The corpus used in the benchmark is a snapshot of the English Wikipedia text.

wget http://home.apache.org/~mikemccand/enwiki-20120502-lines-1k-fixed-utf8-with-random-label.txt.lzma
lzma -d http://home.apache.org/~mikemccand/enwiki-20120502-lines-1k-fixed-utf8-with-random-label.txt.lzma

This file is required in the corpus directory. If you have many repositories and want to save on space, you can save the corpus to another directory and use symlinks.

ln -s ~/bench_corpus/enwiki-20120502-lines-1k-fixed-utf8-with-random-label.txt ./corpus/enwiki-20120502-lines-1k-fixed-utf8-with-random-label.txt

The search tasks are from here. This repository has a copy, too.

As of now, this benchmark uses only basic text queries which includes:

TermQuery
BooleanQuery
PhraseQuery (with slop)

Engine details

Common

Tantivy

Features: All default

Lucene

Methodology

The benchmark uses a client that simulates a closed-loop system, where a new query is sent only after the completion of the previous one. This is to measure the lowest latency from each engine.

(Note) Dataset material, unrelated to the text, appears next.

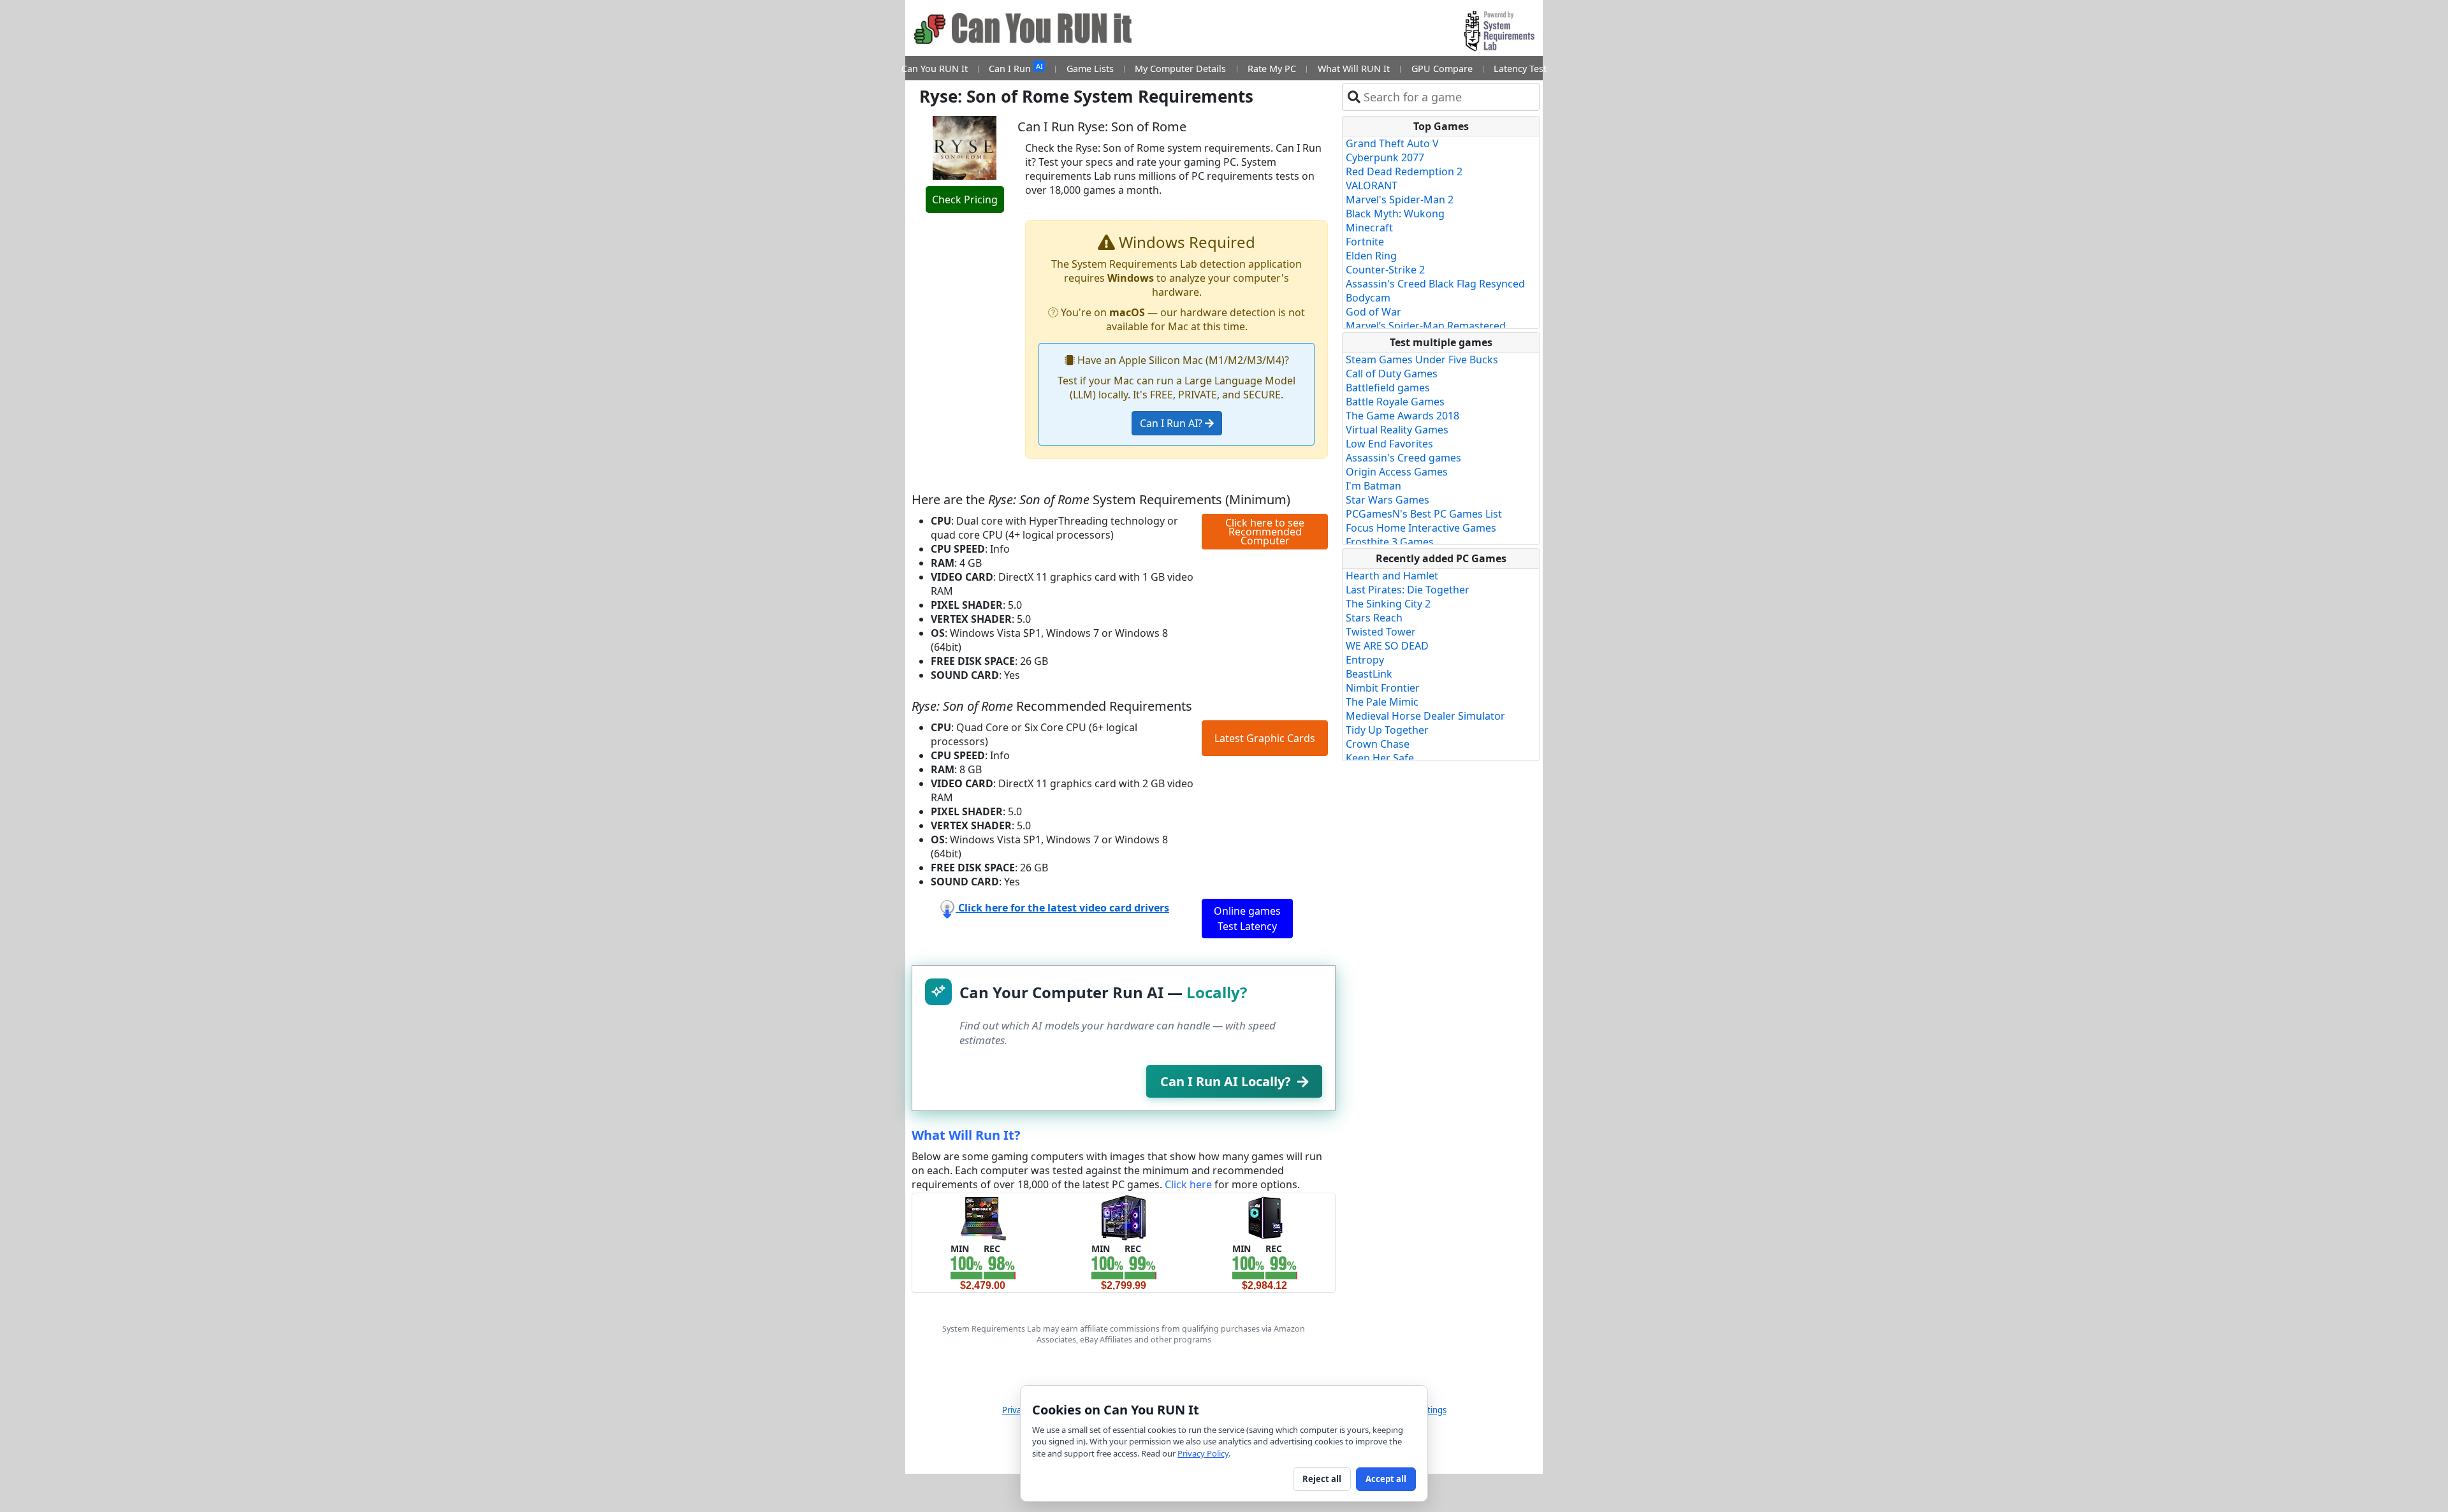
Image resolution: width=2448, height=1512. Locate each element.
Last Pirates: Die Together (1407, 590)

The workload is run against both engines in multiple iterations, including a warmup run at the beginning.

Development Guide

Tooling

Quick verification

make clean

# build the engines, also make indices using the dev corpus
# the dev corpus is a down-sampled version of the larger corpus
# this is useful for fast development/iteration
make dev-index

# run the benchmark
make bench

# serve the results
make serve

Bench with the full index

# This downloads the 33M entries of wiki text
make corpus

make index
make bench
make serve

# Note: make can take one liner like this
make index bench serve

Rebuild the web UI

cd ./web
yarn build

Will rebuild the UI. Then, in the top level directory, you can run the normal commands to see your changes:

make serve

About the results...

This repo is still work-in-progress of building the trust of the results. It tries to make an apple-to-apple comparison as much as possible.

It is totally possible that your run of the benchmark turns out to be much different that mine. Make sure you take into account of your hardware environment when interpreting the results.